No fue fácil. Nath comenzó a estudiar diseño y a sobrellevar una relación afectiva problemática; y Félix, además de conocer la anatomía humana, se dedicó a explorar su libre albedrío.
- Por alguna razón pasó por tu vida Nath, le dijo Fer tomando su café.
- Para enseñarme a ser fuerte. A creer que, a pesar de todo, los sueños se pueden vivir… ¡pero no estuve ahí en el último instante!
- Estuviste, el amor no contempla distancias.
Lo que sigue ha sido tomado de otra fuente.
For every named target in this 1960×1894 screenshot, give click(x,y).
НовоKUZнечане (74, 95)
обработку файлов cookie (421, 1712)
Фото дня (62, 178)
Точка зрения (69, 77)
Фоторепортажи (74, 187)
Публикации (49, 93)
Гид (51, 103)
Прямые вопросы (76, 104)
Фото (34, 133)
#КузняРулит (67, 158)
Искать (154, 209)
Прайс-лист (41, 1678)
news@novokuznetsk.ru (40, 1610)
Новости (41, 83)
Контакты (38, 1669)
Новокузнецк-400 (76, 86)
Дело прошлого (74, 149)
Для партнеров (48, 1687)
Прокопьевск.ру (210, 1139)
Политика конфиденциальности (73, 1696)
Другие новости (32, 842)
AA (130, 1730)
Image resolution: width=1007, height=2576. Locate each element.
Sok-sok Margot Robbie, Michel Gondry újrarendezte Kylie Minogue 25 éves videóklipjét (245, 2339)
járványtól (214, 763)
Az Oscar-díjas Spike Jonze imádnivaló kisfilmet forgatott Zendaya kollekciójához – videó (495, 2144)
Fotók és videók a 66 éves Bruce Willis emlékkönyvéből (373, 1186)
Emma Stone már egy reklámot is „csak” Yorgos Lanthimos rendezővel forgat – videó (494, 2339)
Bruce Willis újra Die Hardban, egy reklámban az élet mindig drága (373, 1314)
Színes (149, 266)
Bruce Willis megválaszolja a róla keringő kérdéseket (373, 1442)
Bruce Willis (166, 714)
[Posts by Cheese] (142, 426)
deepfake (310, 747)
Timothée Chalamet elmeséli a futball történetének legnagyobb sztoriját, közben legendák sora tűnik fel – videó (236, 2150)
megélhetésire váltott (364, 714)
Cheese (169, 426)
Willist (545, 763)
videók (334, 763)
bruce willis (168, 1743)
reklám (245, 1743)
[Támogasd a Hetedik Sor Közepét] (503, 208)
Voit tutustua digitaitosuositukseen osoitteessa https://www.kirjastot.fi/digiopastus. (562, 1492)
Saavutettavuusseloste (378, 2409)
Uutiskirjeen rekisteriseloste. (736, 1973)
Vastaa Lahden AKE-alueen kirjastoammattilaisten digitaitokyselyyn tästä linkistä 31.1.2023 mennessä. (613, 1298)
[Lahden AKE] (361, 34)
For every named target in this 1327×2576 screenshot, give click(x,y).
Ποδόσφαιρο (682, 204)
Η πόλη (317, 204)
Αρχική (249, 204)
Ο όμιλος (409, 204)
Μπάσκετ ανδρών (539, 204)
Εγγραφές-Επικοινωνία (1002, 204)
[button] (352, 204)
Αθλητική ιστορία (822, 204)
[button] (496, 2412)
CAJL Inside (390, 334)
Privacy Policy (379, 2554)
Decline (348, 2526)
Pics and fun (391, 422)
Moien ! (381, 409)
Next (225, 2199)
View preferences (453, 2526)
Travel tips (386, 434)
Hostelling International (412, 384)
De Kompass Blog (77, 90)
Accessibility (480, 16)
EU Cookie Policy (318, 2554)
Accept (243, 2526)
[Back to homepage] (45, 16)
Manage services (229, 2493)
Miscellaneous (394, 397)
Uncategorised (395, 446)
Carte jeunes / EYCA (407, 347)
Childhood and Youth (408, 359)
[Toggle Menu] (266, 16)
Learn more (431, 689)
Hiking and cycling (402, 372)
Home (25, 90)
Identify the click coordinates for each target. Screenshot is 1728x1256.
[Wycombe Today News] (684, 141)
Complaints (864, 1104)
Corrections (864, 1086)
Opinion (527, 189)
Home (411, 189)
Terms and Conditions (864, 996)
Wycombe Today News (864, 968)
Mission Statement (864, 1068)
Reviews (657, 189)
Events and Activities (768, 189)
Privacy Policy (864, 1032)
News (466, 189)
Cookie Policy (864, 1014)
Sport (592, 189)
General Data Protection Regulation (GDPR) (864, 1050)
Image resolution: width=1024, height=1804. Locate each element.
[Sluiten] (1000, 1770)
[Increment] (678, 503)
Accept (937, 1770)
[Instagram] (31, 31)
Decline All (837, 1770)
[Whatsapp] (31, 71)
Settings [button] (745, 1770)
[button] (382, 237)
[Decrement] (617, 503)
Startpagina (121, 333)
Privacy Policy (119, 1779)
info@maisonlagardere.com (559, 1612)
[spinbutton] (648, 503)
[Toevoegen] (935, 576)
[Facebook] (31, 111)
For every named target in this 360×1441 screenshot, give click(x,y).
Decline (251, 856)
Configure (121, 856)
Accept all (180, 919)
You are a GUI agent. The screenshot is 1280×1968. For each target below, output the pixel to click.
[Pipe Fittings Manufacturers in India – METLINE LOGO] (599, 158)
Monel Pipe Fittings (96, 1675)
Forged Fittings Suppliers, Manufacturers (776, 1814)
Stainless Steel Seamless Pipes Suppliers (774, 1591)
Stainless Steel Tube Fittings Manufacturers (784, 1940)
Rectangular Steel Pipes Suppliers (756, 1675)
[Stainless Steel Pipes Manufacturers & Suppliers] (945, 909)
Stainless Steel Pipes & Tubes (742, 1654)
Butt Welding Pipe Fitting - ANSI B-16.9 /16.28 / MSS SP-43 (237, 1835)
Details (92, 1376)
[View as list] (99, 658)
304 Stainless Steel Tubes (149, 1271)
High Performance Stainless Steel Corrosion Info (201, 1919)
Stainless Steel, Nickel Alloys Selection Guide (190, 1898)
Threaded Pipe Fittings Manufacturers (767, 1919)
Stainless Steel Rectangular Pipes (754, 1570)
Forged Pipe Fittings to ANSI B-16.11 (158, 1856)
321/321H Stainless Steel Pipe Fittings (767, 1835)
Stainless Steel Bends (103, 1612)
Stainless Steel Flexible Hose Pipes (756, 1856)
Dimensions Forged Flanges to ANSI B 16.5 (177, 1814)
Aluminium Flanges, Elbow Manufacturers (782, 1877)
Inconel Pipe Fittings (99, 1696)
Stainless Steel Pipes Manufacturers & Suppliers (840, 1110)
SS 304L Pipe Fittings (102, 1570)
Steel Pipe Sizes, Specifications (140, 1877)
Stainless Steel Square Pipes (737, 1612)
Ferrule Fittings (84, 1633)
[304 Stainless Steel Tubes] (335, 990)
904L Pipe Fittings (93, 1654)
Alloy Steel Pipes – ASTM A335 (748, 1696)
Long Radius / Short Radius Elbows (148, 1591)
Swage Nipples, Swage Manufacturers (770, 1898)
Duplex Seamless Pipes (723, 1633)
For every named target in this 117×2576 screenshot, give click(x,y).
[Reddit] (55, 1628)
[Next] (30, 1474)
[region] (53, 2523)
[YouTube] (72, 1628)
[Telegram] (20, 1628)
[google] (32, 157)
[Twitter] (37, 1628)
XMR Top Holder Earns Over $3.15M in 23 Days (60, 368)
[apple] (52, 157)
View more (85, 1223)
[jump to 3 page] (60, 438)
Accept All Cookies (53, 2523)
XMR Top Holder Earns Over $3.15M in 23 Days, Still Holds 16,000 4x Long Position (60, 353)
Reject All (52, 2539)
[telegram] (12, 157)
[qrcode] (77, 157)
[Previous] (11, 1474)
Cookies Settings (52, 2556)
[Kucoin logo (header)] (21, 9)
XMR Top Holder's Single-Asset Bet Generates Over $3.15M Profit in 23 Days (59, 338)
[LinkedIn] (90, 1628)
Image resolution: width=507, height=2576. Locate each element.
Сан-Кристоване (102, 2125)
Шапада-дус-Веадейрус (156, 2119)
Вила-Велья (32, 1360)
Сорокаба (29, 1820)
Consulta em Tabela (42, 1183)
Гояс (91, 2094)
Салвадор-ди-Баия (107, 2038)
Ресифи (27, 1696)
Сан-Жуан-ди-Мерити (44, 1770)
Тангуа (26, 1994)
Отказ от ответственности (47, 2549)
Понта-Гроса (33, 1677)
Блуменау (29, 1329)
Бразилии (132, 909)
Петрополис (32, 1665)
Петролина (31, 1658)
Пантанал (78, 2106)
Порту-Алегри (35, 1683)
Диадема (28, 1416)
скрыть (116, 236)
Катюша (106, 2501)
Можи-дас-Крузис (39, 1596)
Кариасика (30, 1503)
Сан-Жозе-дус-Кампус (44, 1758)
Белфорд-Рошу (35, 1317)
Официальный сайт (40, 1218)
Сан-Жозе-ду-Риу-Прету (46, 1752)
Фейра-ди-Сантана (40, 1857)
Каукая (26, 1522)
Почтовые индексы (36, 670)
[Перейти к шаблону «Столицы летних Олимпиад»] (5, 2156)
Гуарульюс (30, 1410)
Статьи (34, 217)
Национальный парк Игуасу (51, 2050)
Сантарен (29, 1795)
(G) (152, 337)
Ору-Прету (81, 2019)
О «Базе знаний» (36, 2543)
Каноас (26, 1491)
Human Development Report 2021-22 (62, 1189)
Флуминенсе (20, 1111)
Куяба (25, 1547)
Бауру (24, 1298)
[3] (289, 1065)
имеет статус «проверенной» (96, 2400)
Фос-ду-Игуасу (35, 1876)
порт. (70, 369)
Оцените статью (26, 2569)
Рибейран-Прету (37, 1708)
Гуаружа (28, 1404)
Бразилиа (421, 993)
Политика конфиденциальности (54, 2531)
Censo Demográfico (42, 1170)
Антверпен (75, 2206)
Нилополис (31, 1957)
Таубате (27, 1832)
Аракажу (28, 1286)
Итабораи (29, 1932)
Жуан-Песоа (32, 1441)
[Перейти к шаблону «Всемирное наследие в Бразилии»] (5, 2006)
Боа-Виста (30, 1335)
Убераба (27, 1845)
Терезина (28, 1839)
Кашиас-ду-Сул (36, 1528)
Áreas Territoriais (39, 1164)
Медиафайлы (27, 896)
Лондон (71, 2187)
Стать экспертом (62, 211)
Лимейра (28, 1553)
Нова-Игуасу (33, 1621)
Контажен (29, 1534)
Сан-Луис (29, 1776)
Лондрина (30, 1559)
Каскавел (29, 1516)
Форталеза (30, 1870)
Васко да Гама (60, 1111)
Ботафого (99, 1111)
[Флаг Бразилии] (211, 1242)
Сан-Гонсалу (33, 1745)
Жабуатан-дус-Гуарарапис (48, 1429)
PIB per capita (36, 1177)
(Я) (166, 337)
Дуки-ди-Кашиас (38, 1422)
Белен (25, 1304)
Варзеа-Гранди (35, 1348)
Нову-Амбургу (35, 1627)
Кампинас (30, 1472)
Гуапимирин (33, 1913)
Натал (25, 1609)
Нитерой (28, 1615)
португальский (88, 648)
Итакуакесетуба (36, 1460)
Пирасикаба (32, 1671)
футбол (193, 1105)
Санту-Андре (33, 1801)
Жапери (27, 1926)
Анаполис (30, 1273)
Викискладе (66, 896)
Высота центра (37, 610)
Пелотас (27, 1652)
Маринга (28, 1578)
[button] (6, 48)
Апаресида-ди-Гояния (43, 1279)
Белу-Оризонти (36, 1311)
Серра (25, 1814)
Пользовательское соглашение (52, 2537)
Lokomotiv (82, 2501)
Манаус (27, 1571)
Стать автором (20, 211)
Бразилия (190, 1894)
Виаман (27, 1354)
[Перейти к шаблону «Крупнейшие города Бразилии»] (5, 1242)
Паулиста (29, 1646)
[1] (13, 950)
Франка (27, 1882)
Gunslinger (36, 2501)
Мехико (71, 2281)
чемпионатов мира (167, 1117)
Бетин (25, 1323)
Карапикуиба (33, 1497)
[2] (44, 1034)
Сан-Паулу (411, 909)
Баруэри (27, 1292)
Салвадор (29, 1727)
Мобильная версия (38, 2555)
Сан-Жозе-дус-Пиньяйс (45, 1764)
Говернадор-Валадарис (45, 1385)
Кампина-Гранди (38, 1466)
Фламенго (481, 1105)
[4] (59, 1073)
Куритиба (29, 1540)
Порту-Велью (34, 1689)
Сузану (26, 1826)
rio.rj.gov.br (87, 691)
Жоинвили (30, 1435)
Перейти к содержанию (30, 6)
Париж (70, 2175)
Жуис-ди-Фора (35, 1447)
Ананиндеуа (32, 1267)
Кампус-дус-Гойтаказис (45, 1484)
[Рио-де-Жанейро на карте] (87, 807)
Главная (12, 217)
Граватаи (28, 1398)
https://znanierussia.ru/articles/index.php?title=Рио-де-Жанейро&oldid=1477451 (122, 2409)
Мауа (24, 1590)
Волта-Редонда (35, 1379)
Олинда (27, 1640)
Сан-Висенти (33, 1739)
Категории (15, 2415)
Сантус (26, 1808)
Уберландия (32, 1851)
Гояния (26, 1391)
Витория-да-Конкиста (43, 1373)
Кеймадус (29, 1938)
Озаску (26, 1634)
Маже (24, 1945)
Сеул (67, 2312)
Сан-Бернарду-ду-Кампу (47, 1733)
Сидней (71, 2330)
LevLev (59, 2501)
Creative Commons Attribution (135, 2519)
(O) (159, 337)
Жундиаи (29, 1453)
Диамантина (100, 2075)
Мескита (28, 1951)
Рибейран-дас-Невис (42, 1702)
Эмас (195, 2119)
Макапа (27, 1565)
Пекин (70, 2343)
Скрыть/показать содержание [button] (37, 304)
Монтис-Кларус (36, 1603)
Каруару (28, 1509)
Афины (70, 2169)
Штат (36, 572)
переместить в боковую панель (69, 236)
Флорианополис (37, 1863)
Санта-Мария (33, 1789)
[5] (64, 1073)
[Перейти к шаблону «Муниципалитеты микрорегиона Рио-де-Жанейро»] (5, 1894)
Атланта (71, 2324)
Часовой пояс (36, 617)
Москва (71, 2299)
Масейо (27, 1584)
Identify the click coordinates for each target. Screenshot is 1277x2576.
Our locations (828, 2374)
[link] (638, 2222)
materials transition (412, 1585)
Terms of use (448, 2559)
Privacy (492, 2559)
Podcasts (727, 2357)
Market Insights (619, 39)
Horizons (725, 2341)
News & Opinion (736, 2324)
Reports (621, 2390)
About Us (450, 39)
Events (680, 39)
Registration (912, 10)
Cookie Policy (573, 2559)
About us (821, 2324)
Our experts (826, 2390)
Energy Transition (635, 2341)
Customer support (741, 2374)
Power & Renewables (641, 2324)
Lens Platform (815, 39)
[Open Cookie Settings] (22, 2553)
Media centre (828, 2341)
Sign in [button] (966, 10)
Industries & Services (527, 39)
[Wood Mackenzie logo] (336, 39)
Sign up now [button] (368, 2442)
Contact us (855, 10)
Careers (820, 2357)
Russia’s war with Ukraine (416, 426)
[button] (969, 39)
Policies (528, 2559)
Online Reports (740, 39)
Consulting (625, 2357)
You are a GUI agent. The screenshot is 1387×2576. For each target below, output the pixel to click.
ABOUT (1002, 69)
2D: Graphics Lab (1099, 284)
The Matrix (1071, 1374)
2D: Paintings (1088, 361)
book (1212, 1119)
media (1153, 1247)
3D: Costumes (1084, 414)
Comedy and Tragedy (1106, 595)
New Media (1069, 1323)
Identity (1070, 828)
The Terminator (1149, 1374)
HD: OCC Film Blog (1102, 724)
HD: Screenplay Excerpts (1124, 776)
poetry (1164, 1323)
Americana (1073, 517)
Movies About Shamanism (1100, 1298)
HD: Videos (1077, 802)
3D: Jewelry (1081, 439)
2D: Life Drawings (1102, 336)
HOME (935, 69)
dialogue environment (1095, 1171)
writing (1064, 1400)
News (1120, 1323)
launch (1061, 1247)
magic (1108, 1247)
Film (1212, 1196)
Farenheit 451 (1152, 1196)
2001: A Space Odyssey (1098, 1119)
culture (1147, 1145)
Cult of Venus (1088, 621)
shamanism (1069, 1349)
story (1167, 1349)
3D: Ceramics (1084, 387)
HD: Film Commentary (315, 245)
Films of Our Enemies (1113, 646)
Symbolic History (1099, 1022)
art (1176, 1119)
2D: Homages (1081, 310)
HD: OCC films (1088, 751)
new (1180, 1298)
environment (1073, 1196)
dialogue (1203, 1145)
La noche de la trifulca Nath había decidido dejar su relación e irse a descansar a casa de sus padres. Entonces recibió la llamada: Félix estaba en coma. Minutos después, con el bolso en la mano lista para partir, Félix ya descansaba en paz en su cielo de vestidos, tacones, maquillaje y libertad. El efecto de la bala fue más rápido que el impulso del cariño y la necesidad de acompañarlo en el trance final.
Aún con la bulla y las conversas de alrededor, en el silencio de Nath y Fer se pudo percibir el paso de Félix, como un ángel. Ésa brisa movió el cabello Nath, como una caricia.